Further to that, taxpayers are cautioned by the Circular on the conditions requested to achieve withholding tax relives on outbound interest payments, either under a double tax treaty or under the s.c. Interest and Royalties EU Directive. For shareholder loans, the requirements in terms of beneficial ownership will be very sensible, particularly in  those cases where a back-­‐to-­‐back arrangement is in place.

  • Tax treatment of capital gains and dividends upon exit

In LBO transactions, the private equity fund usually exits from the investment either through: (i) the sale by the non-­‐resident holding company of the interest in the SPV merged with Target, realising a capital gain; or (ii) the sale by the resident SPV of the interest in the Target, with subsequent distribution of dividends to the non-­‐resident holding company.

In both cases, the possible presence of multiple intermediate vehicles, incorporated in EU, may result in significant tax reduction when applying either the European Union’s tax Directives or Double Tax Treaties.

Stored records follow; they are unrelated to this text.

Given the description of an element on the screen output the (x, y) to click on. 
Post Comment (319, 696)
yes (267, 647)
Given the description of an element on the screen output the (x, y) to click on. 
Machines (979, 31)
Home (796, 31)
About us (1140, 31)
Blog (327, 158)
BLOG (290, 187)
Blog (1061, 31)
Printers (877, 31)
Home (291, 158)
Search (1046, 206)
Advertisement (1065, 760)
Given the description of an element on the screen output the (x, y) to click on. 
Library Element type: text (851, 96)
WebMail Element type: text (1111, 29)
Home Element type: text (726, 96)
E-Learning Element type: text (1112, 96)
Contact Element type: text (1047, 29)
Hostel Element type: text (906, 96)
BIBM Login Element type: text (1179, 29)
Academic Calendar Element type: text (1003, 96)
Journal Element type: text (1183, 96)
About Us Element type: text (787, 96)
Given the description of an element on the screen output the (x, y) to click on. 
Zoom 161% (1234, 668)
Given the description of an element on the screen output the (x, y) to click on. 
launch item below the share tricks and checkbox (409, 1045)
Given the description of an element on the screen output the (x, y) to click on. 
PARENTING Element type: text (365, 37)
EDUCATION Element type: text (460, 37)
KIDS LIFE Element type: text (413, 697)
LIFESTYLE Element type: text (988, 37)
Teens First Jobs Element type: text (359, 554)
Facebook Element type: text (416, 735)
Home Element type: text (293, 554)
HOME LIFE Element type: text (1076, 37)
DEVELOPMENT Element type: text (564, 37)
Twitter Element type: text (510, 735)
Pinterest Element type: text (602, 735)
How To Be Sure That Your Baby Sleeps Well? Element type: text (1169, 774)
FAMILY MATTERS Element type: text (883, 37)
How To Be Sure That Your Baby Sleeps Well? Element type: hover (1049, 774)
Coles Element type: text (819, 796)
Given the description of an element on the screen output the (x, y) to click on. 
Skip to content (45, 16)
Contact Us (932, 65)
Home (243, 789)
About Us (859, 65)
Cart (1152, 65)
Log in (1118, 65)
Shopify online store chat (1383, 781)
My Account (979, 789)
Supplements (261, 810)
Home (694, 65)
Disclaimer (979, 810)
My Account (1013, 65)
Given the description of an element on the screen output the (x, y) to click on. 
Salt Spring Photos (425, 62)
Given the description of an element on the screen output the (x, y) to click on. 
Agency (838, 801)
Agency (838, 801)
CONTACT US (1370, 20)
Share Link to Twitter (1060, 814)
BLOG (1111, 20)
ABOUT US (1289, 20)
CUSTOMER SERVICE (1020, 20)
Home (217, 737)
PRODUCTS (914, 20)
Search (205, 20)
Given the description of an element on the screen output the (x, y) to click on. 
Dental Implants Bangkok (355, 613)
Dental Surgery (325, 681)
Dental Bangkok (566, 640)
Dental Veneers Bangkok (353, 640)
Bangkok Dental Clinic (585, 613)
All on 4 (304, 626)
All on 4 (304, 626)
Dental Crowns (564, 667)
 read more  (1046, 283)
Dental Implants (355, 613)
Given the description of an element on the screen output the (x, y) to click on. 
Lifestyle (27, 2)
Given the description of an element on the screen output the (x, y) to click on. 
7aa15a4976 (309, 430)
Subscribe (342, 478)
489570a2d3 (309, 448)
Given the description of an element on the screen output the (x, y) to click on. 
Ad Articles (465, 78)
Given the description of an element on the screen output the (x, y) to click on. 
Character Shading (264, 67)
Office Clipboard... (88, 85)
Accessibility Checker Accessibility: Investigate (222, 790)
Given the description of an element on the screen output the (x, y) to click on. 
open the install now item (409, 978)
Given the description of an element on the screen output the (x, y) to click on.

According to the Circular, Italian Tax Authorities would not challenge the benefit arising from the presence of intermediate vehicles insofar as they meet the applicable economic substance and beneficial ownership requirements (i.e. are not merely “conduit” companies).

According to the Circular, indicators of the absence of economic substance and beneficial ownership in non-­‐resident vehicles are: (i) a light organizational structure (i.e. the company does not carry out real business activities and has no decision-­‐making power; the circumstance that employees, building and other assets are provided by a local domiciliation agent can be an indicator too); and (ii) a financing structure specifically tailored to finance the LBO transaction and the circumstance that no withholding tax on outbound flows is provided for by the tax law of the jurisdiction in which the vehicle is located.

Should the economic substance of intermediate vehicles be challenged, Italian Tax Authorities might disregard the tax benefits deriving from the presence of intermediate vehicles by applying a “look-­‐ through approach”.